Un reciente informe de la Comisión Económica para América Latina y el Caribe (CEPAL) prevé que este año Bolivia crecerá 5.5% y será el segundo país de la región que más se expanda (solamente lo superará Panamá con 6.7%) y estará por arriba del promedio general que, a duras penas, arañará 2.2%. A ese dato suma la expectativa de inflación que, para 2014, no rebasará 6.2% (dos décimas de punto menos que en 2013), y el índice desempleo que podría alcanzar 6.3%.

Es evidente que Bolivia vive un momento de bonanza.
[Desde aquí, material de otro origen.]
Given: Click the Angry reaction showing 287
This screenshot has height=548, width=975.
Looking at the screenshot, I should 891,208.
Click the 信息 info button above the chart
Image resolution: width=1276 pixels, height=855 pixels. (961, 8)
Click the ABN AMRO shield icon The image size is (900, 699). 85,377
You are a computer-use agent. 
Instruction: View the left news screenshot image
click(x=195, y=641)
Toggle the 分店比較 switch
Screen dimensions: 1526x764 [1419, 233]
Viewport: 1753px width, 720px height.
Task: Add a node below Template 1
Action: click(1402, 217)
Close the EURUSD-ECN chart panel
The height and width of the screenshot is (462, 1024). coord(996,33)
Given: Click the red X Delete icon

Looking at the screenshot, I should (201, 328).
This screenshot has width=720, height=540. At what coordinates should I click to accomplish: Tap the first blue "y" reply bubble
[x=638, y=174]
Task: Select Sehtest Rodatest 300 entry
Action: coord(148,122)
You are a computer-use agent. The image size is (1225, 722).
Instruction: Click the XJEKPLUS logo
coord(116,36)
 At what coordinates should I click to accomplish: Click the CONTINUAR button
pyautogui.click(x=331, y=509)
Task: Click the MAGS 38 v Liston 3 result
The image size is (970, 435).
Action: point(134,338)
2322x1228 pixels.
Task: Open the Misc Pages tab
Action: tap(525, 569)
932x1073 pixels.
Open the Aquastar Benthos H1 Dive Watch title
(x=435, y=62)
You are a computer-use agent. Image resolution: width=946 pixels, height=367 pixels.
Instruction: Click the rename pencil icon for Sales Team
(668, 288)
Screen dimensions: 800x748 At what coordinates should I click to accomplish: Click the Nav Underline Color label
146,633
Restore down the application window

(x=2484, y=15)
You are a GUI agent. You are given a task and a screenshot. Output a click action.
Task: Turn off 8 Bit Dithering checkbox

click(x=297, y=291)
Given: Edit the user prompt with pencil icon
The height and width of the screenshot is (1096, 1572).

Su balanza comercial es favorable, presenta superávit fiscal y su deuda externa representa apenas 33% del PIB (en México equivale a 43%).

Hasta el momento, el presidente de aquel país, Evo Morales, puede jactarse de que su modelo socialista da resultados, algo que ni remotamente pueden afirmar Argentina y Venezuela, países con los que ha formado bloque económico y político.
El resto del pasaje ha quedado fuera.